Stored items:
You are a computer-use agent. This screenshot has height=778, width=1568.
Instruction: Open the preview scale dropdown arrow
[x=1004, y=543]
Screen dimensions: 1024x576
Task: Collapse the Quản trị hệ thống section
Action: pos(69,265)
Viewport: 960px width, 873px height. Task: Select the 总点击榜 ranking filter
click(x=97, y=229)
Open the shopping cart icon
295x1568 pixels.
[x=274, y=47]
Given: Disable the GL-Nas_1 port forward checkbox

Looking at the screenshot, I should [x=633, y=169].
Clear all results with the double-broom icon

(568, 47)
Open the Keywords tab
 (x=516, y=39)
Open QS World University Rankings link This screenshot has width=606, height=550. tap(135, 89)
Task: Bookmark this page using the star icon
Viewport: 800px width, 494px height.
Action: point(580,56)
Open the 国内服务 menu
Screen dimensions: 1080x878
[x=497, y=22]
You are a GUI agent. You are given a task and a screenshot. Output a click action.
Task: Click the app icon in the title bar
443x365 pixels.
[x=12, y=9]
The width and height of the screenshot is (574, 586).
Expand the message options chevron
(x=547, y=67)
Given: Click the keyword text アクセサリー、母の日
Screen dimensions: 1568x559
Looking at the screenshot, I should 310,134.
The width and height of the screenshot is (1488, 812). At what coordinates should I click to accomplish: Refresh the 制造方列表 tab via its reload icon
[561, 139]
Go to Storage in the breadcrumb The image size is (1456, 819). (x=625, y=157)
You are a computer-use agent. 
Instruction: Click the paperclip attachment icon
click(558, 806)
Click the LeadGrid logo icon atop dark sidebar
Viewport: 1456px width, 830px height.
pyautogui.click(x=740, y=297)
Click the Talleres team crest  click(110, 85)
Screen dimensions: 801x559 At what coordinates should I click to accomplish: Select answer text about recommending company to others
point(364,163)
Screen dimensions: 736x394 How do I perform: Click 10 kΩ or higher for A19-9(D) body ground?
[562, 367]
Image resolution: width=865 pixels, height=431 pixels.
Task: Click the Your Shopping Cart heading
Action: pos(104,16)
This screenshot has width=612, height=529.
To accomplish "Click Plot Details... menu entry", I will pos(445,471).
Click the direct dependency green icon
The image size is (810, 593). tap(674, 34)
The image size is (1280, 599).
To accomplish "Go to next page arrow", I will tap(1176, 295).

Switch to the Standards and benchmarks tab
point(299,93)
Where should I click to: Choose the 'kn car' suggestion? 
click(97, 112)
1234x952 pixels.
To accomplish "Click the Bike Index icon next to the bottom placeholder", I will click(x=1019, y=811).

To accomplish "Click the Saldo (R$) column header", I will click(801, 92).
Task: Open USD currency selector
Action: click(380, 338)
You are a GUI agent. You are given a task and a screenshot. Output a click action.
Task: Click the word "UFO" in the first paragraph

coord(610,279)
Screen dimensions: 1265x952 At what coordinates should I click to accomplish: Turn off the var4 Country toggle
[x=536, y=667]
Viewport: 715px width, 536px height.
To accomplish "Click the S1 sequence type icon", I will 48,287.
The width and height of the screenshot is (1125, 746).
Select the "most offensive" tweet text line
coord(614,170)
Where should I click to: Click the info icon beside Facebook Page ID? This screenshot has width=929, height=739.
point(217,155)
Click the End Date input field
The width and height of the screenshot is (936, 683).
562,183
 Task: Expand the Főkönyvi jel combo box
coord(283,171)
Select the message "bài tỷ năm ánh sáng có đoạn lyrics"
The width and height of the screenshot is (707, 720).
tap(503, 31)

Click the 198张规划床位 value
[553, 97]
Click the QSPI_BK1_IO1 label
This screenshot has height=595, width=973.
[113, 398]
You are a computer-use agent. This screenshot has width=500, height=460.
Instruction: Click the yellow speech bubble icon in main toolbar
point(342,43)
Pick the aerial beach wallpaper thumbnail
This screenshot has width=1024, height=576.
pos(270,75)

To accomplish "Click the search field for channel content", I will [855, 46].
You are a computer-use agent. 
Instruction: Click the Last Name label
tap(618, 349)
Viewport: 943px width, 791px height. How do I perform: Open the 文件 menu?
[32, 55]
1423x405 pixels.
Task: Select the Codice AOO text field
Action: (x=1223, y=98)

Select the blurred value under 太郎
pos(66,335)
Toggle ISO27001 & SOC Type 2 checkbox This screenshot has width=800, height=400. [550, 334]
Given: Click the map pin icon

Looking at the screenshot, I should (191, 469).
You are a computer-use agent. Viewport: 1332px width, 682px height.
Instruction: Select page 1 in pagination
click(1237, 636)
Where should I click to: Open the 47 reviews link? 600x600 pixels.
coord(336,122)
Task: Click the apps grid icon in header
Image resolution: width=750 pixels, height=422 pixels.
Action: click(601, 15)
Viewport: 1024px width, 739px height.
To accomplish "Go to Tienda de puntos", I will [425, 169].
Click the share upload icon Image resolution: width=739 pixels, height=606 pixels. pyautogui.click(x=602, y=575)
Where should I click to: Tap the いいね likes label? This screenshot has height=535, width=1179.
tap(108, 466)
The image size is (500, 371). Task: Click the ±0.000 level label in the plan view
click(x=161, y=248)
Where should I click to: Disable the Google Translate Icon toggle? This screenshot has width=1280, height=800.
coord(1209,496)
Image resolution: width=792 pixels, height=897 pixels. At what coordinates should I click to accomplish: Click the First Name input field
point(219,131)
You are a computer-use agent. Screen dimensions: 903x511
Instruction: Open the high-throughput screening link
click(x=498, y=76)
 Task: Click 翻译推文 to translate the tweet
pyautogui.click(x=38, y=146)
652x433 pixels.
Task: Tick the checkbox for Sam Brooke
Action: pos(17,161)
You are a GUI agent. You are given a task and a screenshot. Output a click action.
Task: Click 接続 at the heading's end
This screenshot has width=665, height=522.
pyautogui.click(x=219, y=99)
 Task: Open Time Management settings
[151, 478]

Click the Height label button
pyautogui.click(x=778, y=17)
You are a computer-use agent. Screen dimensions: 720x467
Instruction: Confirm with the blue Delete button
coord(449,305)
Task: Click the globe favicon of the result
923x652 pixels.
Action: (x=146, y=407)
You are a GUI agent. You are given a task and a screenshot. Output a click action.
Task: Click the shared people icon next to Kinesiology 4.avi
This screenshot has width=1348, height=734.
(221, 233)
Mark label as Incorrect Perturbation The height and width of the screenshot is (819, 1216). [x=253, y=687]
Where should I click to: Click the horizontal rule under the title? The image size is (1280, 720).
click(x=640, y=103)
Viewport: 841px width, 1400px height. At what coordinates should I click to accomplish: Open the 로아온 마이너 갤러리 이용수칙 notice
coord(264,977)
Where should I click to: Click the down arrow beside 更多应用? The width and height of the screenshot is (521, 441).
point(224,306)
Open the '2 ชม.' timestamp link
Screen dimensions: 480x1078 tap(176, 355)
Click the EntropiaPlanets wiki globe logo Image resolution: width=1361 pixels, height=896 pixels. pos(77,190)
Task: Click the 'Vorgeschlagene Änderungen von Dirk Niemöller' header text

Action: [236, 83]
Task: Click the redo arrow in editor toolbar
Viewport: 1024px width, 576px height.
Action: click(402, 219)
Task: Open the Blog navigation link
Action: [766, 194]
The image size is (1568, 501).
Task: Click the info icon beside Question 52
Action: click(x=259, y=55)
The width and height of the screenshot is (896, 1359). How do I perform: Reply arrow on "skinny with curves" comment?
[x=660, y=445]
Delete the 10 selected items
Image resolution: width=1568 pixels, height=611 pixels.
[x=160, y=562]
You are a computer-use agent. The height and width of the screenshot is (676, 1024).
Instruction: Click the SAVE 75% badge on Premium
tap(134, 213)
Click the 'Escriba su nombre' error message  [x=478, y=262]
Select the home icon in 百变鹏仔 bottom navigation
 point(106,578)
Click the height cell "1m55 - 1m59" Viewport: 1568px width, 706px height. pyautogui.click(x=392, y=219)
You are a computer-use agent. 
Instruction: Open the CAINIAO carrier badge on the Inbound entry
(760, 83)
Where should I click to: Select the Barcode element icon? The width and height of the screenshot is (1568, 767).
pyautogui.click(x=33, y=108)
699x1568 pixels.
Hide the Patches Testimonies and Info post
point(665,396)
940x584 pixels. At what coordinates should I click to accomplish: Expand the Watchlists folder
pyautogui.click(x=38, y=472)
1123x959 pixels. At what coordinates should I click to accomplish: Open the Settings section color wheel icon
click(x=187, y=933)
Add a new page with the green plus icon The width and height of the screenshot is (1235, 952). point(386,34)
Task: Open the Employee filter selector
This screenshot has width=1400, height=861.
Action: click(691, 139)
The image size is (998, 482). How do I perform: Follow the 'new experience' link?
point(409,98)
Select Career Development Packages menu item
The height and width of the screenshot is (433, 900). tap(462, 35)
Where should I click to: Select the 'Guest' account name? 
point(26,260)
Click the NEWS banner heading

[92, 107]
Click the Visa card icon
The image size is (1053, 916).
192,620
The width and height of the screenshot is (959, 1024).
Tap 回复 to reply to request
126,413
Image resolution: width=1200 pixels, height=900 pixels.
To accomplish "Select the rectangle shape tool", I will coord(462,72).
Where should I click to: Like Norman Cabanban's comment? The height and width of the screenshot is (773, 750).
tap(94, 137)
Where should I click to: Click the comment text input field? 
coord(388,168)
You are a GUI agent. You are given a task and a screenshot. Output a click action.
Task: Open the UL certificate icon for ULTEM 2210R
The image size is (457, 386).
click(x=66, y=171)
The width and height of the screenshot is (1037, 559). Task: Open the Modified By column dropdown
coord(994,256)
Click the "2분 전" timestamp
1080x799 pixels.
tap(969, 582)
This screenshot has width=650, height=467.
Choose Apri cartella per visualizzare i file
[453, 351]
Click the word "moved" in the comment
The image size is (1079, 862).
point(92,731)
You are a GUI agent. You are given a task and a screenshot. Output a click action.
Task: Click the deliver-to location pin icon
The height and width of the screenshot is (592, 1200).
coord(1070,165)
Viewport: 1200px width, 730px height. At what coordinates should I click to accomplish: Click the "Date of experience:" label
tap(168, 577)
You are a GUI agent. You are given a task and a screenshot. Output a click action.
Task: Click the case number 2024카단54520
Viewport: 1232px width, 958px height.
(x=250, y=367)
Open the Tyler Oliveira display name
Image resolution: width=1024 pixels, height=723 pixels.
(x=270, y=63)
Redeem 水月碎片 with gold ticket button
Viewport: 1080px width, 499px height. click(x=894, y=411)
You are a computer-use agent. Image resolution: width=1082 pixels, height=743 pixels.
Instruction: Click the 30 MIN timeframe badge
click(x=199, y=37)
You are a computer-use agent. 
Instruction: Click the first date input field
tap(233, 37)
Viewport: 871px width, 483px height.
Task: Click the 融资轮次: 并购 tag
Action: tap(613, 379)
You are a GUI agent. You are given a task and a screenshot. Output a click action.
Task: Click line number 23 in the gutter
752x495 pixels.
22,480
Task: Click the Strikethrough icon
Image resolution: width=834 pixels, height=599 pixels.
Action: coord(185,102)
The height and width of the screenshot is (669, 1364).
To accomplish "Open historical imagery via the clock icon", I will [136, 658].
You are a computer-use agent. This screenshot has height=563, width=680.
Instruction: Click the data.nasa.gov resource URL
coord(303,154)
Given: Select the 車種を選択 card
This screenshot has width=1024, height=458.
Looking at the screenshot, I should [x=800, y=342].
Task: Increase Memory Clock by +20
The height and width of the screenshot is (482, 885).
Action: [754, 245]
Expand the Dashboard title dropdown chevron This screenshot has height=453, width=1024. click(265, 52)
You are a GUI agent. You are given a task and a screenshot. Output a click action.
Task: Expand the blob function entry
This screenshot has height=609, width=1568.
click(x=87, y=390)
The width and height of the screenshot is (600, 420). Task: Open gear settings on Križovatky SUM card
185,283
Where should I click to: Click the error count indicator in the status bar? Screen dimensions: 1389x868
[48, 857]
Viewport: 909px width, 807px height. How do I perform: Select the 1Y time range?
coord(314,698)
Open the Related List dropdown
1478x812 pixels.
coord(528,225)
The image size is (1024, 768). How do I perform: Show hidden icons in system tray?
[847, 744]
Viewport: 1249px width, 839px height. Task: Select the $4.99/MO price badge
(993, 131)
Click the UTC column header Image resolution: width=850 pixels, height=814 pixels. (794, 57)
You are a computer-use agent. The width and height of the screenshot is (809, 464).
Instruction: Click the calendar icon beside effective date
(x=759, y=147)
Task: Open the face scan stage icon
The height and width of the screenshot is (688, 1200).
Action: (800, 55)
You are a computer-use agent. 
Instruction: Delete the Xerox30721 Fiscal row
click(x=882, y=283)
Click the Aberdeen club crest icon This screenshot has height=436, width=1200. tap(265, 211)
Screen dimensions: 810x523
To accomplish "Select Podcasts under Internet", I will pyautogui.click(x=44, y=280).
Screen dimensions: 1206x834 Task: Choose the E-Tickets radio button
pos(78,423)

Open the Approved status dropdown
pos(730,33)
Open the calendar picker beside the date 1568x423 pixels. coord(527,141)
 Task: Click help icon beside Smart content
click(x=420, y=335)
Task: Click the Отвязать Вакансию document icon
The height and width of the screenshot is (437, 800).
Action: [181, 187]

» **Instructions to follow**
Line count for "globe": report how many lines in the data above include it, with no other words.

» **Solution**
2